Getting 403 when trying to make insecure REST from a worker code

Hey,
When trying to make a Rest call from a worker using fetch I’m getting 403 Forbidden when trying to make an insecure connection (self-signed certificate, IP addresses, etc.)

Is there an option to allow this behavior? I’m looking for the similarity of Nodejs ‘rejectUnauthorized’

Thanks :slight_smile:

Is this Worker deployed or are you using the preview window in the dashboard? Can you access the API using cURL?

Hey Albert
Deployed
I’m able to access the API using curl, with -k flag to ignore the certificate error

I would expect either error code 525 or 526 for SSL issues. Is this Worker running on a custom domain or your workers.dev subdomain? In case of a custom domain, what is your SSL mode set to?

What happens if you send the request over HTTP from the Worker?

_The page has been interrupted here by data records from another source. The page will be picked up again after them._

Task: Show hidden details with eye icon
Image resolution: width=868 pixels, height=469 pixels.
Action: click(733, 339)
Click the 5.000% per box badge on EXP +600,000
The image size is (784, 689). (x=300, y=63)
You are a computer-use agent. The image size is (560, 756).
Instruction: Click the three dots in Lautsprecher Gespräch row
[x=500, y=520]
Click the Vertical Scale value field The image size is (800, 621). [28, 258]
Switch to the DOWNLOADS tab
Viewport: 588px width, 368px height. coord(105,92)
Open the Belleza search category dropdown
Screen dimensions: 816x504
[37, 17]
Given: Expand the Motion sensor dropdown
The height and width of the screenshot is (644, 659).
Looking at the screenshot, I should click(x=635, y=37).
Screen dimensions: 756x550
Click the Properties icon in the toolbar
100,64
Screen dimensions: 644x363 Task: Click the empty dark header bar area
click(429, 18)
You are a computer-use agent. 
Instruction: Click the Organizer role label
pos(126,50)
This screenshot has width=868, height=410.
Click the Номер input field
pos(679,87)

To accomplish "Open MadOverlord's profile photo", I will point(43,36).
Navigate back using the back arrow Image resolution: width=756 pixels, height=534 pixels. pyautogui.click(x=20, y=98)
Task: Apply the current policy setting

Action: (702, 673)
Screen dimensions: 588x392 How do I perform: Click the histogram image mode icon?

It is also possible the API is blocking requests from Cloudflare IP addresses, and that the error has nothing to do with SSL at all. In that case you would have to reach out to the webmaster of the API.

So
Somehow when accessing to an IP address I get the 403 (over both 443 or 80)
I gave it some random DNS name (which mismatches with the certificate) and I do get 526
When accessing over HTTP - it works as expected

I manage the API as well and control its Firewall - it should allow traffic over 443 and 80 from anywhere

The 403 with the IP address is definitely comes from Cloudflare as I don’t see this traffic in my API
When I log the response object from the Worker code I see -
“resp: {"webSocket":null,"url":"https://","redirected":false,"ok":false,"headers":{},"statusText":"Forbidden","status":403,"bodyUsed":false,"body":{"locked":false}}”

Oh, and for this worker I’m using a custom DNS name (managed in Cloudflare of course)
My SSL mode is flexible

But the request should be made by the Worker to this third party API, get the response and then act according to that response
The 403 appears on the Worker logs

The 403 response is to be expected. Direct IP access is not allowed in Workers. You have to create a DNS record pointing to the IP address and fetch that instead.

It is highly recommended that you install a valid SSL certificate on your origin server. You can either get one for free from Let’s Encrypt or use a Cloudflare Origin Certificate (only valid for connections between Cloudflare and your origin server) that you generate in the dashboard.

Once you have installed a valid SSL certificate, make sure your SSL mode is set to “Full (strict)”. “Full” and “Flexible” are not secure and will leave you vulnerable to man-in-the-middle attacks.

1 Like

Got it, so IPs are not supported at all

And thanks for the tip, I’m still testing Cloudflare, of course in production I will use a valid certificate in the origin :slight_smile:

This topic was automatically closed 3 days after the last reply. New replies are no longer allowed.